0: v=06 e=0000 i=0 cpl=0 IP=0008:000f0000 pc=000f0000 SP=0010:00000fc0 env->regs[R_EAX]=00000000
1: v=0d e=0032 i=0 cpl=0 IP=0008:000f0000 pc=000f0000 SP=0010:00000fc0 env->regs[R_EAX]=0000
2: v=08 e=0000 i=0 cpl=0 IP=0008:000f0000 pc=000f0000 SP=0010:00000fc0 env->regs[R_EAX]=0000

What is causing this problem and how can I fix it so that QEMU will properly reboot and launch GRUB again?


Solution

  • The original Operating System code required effort to determine the root cause of this problem. The example makes it easier for people to potentially spot the culprit. Finding this problem in the original code took some effort.


    The primary problem is that you have placed the Multiboot section (with the Multiboot2 header) at Virtual Memory Address (VMA) 0x500 in the linker script with this:

    SECTIONS
    {
        . = 0x500;
        .boot :
        {
            *(*.mboot*)
        }
        . = kern_vma;
        .text ALIGN(4K) :
        {
             *(*.text*)
        }
        .bss ALIGN(4K) :
        {
             *(.bss)
        }
    }
    

    The VMA and Load Memory Address (LMA) are both set to 0x500 when the .boot section is emitted by the linker. The problem is that GRUB will attempt to load this section at memory address 0x500 when reading your ELF executable. Placing any code and data below 0x100000 is a very bad idea. GRUB will use this area of memory for doing all its boot related tasks including loading your kernel. You may be inadvertently overwriting memory that GRUB is using, potentially putting the machine in an undefined state. It may work on some machines running GRUB and not others. Problems may manifest in other ways.

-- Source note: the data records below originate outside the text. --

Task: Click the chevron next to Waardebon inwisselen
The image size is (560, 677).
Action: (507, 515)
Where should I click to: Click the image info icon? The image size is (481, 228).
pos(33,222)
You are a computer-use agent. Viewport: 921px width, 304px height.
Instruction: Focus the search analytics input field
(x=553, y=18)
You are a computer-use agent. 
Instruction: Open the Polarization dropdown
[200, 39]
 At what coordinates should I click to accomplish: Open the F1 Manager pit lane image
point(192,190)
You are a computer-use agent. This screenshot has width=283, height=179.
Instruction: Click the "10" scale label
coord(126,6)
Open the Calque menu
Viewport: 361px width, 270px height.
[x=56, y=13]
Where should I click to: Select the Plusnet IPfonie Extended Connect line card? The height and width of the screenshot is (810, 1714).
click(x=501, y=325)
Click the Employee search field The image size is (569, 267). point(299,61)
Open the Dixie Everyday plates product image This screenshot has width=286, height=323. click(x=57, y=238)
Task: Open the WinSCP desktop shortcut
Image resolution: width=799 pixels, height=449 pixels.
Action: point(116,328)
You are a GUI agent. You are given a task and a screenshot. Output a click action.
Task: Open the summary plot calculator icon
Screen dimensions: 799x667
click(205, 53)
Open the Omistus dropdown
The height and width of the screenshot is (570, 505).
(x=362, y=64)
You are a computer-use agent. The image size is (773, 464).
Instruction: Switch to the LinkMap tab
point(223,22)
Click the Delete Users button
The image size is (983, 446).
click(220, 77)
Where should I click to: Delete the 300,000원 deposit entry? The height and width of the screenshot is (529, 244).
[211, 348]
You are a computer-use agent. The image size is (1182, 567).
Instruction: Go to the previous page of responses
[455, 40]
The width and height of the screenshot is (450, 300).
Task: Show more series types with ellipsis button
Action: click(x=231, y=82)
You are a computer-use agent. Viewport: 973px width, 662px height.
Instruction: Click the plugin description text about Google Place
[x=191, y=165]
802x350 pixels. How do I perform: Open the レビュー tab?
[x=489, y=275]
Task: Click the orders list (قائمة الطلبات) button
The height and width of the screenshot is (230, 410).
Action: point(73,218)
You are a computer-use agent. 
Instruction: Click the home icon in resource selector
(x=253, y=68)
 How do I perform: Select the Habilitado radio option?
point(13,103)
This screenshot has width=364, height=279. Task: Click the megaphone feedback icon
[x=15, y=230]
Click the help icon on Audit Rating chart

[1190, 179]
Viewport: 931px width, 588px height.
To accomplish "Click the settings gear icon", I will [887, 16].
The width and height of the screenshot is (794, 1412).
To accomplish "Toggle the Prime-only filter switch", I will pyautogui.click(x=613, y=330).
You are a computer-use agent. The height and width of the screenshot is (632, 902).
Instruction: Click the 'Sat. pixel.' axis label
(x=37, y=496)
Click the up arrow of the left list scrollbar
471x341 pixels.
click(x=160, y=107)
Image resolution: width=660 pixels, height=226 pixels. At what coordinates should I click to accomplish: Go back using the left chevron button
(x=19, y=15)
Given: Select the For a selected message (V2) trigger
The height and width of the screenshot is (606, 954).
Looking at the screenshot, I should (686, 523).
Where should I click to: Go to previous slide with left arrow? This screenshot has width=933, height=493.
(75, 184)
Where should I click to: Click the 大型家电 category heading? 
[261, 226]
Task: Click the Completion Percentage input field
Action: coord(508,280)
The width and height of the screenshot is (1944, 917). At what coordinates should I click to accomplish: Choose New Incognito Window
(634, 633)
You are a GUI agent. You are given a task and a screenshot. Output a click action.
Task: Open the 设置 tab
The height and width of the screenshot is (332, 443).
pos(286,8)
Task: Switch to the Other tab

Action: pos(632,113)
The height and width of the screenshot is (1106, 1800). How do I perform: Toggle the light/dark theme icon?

    The only rules from the Multiboot2 specification about the location of the Multiboot2 header is that it be aligned on a Quadword Word boundary (64-bit) and fall within the first 32,768 bytes of the ELF file. You don't need to place the Multiboot2 header below 0x100000. That is unnecessary. Place it before your code and data above 0x100000. This should work:

    ENTRY(_start);
    
    kern_vma = 0x100000;
    
    SECTIONS
    {
        . = kern_vma;
        .boot :
        {
            *(*.mboot*)
        }
        .text ALIGN(4K) :
        {
             *(*.text*)
        }
        .bss ALIGN(4K) :
        {
             *(.bss)
        }
    }
    

    In your case writing to memory below 0x100000 at 0x500 prevents QEMU from rebooting properly which in turn prevents GRUB from restarting. The exact nature of the failure I'm not sure of, but the results are pretty apparent in this case.

    If booting with the original Multiboot specification the same thing applies, although the Multiboot header only has to be aligned on a Double Word boundary (32-bit) and be within the first 8192 bytes of the ELF executable.